*SHORT PROBLEM*
Can you reproduce the part of the listing that opens with the line containing "1185x607 pixels." and closes with the line containing "(x=264, y=1012)", substituting "px" for "pixels" and leaving everything else unchanged?

*DATA RECORDS*

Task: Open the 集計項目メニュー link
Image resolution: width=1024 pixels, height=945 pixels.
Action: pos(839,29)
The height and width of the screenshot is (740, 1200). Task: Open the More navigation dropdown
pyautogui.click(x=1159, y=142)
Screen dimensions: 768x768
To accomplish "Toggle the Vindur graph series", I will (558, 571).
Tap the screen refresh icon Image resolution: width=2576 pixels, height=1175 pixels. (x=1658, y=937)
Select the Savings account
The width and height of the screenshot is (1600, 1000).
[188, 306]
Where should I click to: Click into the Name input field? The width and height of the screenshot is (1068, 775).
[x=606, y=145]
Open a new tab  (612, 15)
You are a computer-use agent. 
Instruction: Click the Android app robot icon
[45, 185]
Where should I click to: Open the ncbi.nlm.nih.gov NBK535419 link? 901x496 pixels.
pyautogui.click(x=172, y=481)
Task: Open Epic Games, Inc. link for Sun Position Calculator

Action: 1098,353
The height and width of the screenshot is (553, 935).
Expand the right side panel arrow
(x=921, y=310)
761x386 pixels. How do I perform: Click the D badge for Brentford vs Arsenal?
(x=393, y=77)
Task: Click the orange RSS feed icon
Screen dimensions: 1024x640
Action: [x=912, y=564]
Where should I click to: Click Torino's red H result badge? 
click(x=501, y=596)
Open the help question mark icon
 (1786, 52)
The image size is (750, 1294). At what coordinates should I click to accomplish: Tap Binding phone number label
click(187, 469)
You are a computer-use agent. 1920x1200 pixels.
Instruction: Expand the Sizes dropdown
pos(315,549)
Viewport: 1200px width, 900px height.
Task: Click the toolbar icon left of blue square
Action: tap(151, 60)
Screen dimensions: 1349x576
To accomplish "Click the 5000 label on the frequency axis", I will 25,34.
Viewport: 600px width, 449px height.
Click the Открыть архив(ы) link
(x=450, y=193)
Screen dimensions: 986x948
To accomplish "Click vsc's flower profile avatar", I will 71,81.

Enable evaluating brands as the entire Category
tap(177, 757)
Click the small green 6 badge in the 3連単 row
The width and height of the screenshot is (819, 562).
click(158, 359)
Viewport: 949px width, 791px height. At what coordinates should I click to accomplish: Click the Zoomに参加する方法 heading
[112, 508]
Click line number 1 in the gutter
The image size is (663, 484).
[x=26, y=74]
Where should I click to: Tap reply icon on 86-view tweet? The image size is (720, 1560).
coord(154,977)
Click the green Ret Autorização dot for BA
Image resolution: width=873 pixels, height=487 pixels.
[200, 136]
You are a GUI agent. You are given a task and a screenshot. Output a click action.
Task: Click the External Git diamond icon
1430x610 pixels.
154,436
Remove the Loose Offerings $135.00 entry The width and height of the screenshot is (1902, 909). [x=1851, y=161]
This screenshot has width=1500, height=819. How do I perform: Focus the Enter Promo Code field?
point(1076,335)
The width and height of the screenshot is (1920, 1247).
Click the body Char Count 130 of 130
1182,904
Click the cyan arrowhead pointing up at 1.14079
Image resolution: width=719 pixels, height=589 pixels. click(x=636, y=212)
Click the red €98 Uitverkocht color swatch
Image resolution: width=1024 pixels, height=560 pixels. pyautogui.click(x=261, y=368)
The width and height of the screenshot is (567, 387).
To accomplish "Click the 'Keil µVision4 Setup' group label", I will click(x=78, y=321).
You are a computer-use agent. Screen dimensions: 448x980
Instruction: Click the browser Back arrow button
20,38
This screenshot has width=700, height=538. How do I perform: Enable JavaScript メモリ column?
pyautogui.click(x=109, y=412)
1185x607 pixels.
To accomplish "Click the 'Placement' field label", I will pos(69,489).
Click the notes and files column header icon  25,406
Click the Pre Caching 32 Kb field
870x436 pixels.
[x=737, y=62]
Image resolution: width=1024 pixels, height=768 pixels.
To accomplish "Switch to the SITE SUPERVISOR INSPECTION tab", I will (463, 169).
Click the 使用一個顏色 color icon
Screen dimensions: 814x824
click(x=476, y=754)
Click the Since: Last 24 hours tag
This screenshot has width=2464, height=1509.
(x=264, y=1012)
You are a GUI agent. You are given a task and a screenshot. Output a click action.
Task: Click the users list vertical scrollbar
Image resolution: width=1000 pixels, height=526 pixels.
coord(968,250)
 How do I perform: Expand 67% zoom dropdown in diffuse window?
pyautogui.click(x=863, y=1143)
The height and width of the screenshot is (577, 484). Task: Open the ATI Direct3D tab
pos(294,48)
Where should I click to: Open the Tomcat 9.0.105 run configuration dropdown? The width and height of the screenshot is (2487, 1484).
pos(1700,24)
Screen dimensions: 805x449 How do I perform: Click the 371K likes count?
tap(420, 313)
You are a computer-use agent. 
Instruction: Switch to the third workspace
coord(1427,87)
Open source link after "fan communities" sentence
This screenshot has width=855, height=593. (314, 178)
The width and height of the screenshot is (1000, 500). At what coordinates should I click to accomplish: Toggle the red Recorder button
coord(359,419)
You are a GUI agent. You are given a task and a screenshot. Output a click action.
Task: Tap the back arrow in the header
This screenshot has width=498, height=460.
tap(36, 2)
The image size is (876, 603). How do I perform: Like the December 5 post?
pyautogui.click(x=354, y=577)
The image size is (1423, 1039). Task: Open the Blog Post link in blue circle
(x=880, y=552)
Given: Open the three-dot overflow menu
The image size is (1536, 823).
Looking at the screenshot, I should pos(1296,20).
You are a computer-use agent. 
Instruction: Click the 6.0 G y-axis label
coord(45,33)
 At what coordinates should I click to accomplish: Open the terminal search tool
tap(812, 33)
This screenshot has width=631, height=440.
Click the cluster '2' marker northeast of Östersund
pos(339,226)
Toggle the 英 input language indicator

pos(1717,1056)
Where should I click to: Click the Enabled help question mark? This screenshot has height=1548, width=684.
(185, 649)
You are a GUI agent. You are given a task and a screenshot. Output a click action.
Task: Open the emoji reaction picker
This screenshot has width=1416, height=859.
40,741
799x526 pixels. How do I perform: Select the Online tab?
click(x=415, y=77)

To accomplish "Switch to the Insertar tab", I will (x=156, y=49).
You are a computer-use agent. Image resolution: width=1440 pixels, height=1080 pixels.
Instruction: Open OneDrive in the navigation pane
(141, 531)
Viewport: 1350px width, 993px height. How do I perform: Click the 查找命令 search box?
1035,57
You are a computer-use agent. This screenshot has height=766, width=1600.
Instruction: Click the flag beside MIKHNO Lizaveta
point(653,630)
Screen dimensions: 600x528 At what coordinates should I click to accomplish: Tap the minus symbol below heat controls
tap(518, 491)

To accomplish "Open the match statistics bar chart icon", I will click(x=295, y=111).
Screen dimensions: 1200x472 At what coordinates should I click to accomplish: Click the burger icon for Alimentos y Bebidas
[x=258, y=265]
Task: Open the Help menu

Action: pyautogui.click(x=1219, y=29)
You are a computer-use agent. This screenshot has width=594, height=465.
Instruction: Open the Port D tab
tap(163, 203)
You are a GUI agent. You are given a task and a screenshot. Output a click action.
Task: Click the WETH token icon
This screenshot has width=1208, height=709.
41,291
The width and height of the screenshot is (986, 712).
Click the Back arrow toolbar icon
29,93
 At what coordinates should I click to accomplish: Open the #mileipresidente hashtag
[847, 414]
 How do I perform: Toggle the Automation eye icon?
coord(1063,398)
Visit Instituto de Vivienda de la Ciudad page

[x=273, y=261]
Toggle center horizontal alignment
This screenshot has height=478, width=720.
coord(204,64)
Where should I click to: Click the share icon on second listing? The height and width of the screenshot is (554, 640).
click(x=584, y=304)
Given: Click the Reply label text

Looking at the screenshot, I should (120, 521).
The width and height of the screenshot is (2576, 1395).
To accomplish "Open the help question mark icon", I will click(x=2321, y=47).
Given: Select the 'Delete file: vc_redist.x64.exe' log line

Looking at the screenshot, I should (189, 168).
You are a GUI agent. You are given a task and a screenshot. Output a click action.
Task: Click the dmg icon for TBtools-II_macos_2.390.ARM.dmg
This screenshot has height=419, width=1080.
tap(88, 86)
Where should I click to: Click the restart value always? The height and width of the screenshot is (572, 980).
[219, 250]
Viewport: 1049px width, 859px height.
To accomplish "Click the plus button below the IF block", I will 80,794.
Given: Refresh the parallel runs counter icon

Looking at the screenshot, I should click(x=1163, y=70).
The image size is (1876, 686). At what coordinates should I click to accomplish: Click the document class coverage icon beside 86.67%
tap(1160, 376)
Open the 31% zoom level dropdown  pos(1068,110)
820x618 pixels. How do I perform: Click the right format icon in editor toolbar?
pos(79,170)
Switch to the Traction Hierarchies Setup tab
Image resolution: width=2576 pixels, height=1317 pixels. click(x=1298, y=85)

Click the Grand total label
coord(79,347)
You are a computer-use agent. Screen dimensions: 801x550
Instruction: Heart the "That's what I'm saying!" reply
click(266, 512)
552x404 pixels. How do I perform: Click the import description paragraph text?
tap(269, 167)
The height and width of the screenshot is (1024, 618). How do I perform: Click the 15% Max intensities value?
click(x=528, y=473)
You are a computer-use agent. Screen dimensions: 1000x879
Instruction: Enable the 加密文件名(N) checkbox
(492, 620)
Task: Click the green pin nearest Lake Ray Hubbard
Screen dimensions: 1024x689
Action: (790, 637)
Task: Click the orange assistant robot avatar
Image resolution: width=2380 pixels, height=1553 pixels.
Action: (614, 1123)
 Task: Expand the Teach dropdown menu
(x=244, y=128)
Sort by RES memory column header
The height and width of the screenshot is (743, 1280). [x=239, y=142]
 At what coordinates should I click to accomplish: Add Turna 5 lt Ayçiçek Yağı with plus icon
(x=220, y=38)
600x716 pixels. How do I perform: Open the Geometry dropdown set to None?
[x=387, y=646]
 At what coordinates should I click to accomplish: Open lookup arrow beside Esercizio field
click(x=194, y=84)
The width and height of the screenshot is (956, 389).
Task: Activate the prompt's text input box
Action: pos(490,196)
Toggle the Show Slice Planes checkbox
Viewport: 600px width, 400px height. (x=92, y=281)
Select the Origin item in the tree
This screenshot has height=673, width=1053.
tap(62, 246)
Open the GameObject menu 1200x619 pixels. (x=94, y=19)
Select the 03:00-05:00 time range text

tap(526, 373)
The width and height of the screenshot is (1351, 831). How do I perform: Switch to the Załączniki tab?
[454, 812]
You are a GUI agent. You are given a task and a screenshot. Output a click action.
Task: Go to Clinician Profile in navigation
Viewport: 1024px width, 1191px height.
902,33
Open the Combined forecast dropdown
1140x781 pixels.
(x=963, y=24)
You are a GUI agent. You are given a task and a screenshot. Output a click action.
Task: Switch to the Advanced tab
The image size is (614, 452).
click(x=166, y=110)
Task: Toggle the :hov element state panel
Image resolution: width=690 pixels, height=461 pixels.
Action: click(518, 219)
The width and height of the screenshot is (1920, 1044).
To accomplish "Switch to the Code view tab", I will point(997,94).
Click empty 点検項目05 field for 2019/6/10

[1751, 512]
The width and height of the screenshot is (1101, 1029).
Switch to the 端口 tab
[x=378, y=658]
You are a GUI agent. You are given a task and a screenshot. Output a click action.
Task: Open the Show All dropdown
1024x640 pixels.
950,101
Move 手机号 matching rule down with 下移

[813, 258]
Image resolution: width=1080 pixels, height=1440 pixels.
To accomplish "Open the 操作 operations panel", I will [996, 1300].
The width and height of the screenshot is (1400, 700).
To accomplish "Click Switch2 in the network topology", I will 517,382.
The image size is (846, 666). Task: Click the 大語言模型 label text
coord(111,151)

*WORKED ANSWER*
1185x607 px.
To accomplish "Click the 'Placement' field label", I will pos(69,489).
Click the notes and files column header icon  25,406
Click the Pre Caching 32 Kb field
870x436 px.
[x=737, y=62]
Image resolution: width=1024 px, height=768 px.
To accomplish "Switch to the SITE SUPERVISOR INSPECTION tab", I will (463, 169).
Click the 使用一個顏色 color icon
Screen dimensions: 814x824
click(x=476, y=754)
Click the Since: Last 24 hours tag
This screenshot has width=2464, height=1509.
(x=264, y=1012)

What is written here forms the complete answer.